This is the mail archive of the
gcc-patches@gcc.gnu.org
mailing list for the GCC project.
Re: [PATCH/AARCH64] Improve/correct ThunderX 1 cost model for Arith_shift
- From: James Greenhalgh <james dot greenhalgh at arm dot com>
- To: Andrew Pinski <pinskia at gmail dot com>
- Cc: GCC Patches <gcc-patches at gcc dot gnu dot org>, nd <nd at arm dot com>
- Date: Wed, 21 Jun 2017 12:13:13 +0100
- Subject: Re: [PATCH/AARCH64] Improve/correct ThunderX 1 cost model for Arith_shift
- Authentication-results: sourceware.org; auth=none
- Authentication-results: spf=pass (sender IP is 217.140.96.140) smtp.mailfrom=arm.com; gcc.gnu.org; dkim=none (message not signed) header.d=none;gcc.gnu.org; dmarc=bestguesspass action=none header.from=arm.com;
- Nodisclaimer: True
- References: <CA+=Sn1mzb055iDq8SNJ2reoywrjCAf99HV5v4ZHNuxdNuwaMjg@mail.gmail.com> <20170607171603.GA36988@arm.com> <CA+=Sn1=HTGzLmch4dkGmgorgd4ybh9+tJkpr50YNHwZhdjixVg@mail.gmail.com> <CA+=Sn1m4QemO73V78LQkL+-nGP3fUy-6pAEMrrQgtQDJ3SDHBg@mail.gmail.com>
- Spamdiagnosticmetadata: NSPM
- Spamdiagnosticoutput: 1:99
On Tue, Jun 20, 2017 at 02:07:22PM -0700, Andrew Pinski wrote:
> On Mon, Jun 19, 2017 at 2:00 PM, Andrew Pinski <pinskia@gmail.com> wrote:
> > On Wed, Jun 7, 2017 at 10:16 AM, James Greenhalgh
> > <james.greenhalgh@arm.com> wrote:
> >> On Fri, Dec 30, 2016 at 10:05:26PM -0800, Andrew Pinski wrote:
> >>> Hi,
> >>> Currently for the following function:
> >>> int f(int a, int b)
> >>> {
> >>> return a + (b <<7);
> >>> }
> >>>
> >>> GCC produces:
> >>> add w0, w0, w1, lsl 7
> >>> But for ThunderX 1, it is better if the instruction was split allowing
> >>> better scheduling to happen in most cases, the latency is the same.

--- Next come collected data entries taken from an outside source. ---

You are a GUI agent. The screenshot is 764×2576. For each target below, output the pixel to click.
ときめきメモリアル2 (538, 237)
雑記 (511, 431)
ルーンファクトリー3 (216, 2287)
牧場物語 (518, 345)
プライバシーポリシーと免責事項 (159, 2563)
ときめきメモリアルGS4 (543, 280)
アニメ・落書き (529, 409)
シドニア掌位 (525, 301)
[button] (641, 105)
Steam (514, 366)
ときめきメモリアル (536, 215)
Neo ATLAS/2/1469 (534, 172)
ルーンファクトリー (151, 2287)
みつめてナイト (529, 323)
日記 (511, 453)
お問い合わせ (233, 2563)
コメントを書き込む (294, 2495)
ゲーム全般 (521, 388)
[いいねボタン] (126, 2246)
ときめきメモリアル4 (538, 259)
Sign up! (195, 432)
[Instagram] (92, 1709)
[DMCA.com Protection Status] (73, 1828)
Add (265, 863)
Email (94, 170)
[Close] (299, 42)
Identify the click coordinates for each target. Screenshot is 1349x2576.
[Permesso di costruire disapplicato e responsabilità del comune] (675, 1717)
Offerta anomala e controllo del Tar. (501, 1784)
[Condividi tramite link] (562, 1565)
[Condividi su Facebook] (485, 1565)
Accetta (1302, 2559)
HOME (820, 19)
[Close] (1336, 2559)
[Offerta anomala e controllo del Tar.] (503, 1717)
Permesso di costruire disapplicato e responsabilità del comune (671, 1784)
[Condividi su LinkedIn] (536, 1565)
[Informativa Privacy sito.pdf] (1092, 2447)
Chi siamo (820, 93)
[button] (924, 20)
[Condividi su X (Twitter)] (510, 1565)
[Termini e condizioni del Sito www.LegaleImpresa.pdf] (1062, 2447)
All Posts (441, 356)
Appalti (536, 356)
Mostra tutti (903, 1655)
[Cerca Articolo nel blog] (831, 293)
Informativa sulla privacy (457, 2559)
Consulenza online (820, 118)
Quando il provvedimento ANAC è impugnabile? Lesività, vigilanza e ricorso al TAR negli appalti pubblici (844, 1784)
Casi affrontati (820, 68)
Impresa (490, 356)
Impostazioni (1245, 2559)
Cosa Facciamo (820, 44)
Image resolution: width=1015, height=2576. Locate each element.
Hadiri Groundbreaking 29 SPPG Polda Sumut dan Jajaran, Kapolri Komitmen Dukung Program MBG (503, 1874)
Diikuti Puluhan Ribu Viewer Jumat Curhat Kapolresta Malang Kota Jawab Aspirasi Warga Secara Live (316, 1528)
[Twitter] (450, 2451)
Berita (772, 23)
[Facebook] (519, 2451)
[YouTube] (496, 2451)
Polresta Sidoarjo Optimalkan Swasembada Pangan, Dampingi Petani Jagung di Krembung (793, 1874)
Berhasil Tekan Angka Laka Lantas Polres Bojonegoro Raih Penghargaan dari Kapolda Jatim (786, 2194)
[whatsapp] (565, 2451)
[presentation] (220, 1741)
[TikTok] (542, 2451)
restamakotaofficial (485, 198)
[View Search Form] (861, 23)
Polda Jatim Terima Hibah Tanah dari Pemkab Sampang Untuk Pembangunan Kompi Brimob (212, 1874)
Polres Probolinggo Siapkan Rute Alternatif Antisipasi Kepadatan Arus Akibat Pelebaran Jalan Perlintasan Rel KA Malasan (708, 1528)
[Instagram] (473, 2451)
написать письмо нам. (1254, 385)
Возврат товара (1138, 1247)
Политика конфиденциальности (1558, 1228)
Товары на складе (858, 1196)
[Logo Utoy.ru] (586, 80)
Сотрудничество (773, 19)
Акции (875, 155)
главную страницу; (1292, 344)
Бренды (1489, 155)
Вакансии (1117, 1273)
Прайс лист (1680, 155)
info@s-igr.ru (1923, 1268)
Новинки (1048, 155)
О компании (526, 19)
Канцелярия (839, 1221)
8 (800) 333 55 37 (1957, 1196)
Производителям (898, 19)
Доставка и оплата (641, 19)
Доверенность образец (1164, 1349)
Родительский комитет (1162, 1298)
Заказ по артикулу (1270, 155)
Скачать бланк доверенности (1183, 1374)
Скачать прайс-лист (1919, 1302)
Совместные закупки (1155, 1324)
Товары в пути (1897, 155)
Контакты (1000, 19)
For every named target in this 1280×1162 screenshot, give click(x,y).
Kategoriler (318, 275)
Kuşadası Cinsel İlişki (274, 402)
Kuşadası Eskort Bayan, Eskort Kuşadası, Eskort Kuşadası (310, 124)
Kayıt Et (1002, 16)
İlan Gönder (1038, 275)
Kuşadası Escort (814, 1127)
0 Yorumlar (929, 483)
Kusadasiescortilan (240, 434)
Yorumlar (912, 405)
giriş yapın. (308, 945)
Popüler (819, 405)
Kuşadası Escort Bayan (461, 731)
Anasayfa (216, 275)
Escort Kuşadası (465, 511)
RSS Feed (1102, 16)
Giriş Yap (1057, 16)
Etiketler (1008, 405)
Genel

I
> >>> get a small improvement in coremarks, ~1%.
> >>>
> >>> Currently the code does not take into account Arith_shift even though
> >>> the comment:
> >>> /* Strip any extend, leave shifts behind as we will
> >>> cost them through mult_cost. */
> >>> Say it does not strip out the shift, aarch64_strip_extend does and has
> >>> always has since the back-end was added to GCC.
> >>>
> >>> Once I fixed the code around aarch64_strip_extend, I got a regression
> >>> for ThunderX 1 as some shifts/extends (left shifts <=4 and/or zero
> >>> extends) are considered free so I needed to add a new tuning flag.
> >>>
> >>> Note I will get an even more improvement for ThunderX 2 CN99XX, but I
> >>> have not measured it yet as I have not made the change to
> >>> aarch64-cost-tables.h yet as I am waiting for approval of the renaming
> >>> patch first before submitting any of the cost table changes. Also I
> >>> noticed this problem with this tuning first and then looked back at
> >>> what I needed to do for ThunderX 1.
> >>>
> >>> OK? Bootstrapped and tested on aarch64-linux-gnu without any
> >>> regressions (both with and without --with-cpu=thunderx).
> >>
> >> This is mostly OK, but I don't like the name "easy"_shift_extend. Cheap
> >> or free seems better. I have some other minor points below.
> >
> >
> > Ok, that seems like a good idea. I used easy since that was the
> > wording our hardware folks had came up with. I am changing the
> > comments to make clearer when this flag should be used.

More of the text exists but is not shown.